Make ahead tip: Cupcakes can be made ahead 1 day in advance, covered, and stored at room temperature. Frosting can also be made 1 day in advance, covered, and stored in the refrigerator until ready to use. Leftover cupcakes keep well covered tightly in the refrigerator for 3 days. Frosted or unfrosted cupcakes can be frozen up to 2-3 months. Thaw overnight in the refrigerator.

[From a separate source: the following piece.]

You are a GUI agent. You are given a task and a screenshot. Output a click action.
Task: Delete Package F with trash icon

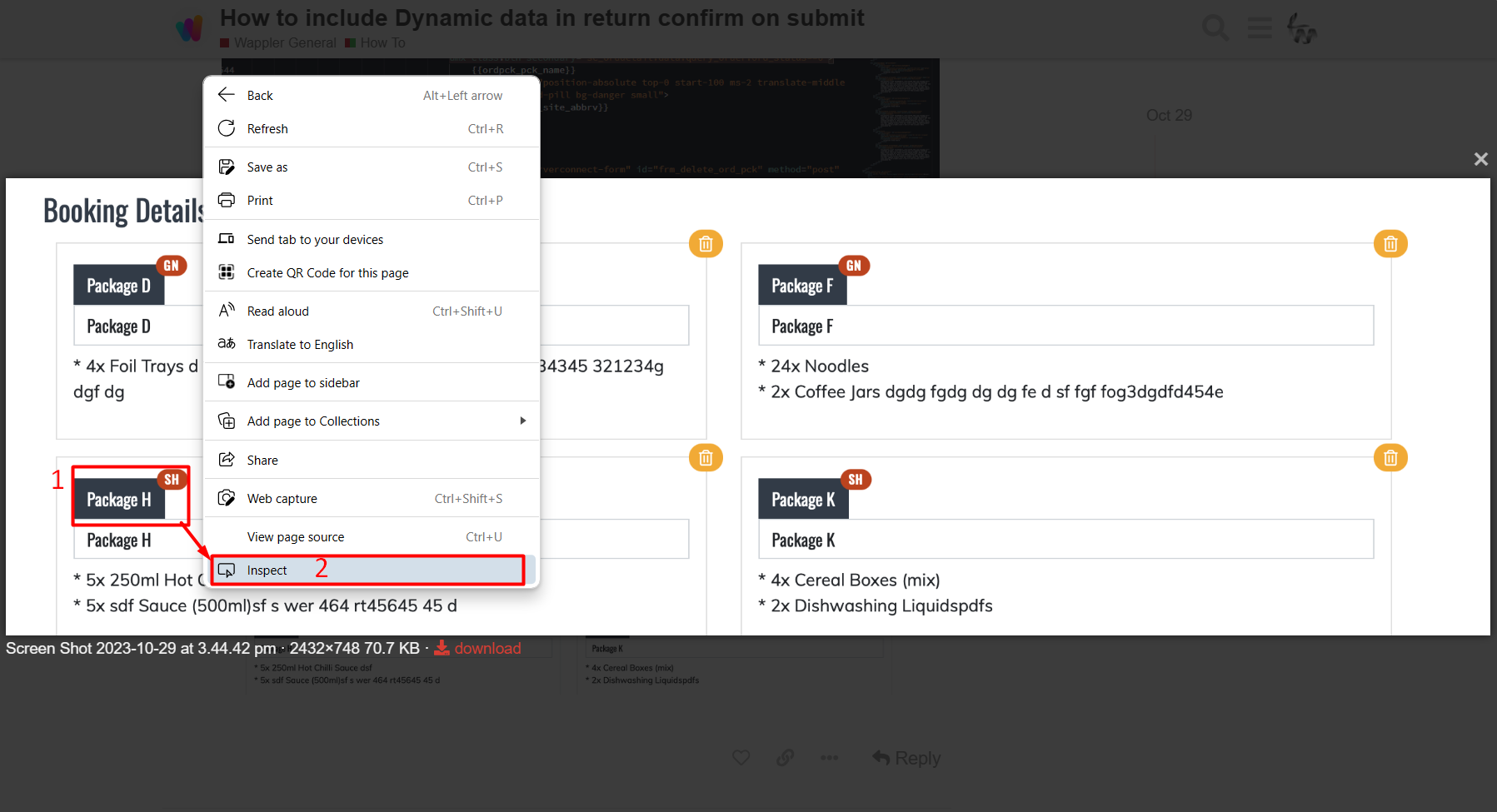(1390, 244)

- If you cannot get your hands on cake flour, you can make a DIY version from all-purpose flour and cornstarch. Measure 1 cup of all-purpose flour. Remove 2 Tablespoons. Mix in 2 Tablespoons of cornstarch. This equals 1 cup of cake flour. I suggest doing this twice, mixing it all up in 1 bowl then removing 1/4 cup since you need 1 and 3/4 cups in this recipe.
- For best flavor, pure vanilla extract is strongly recommended. If using imitation, increase to 1 Tablespoon (3 teaspoons).
- Whole milk and sour cream are strongly recommended for the best taste and texture. A full fat plain yogurt would work instead, though the cupcakes may not be as light. Same goes with a lower fat milk.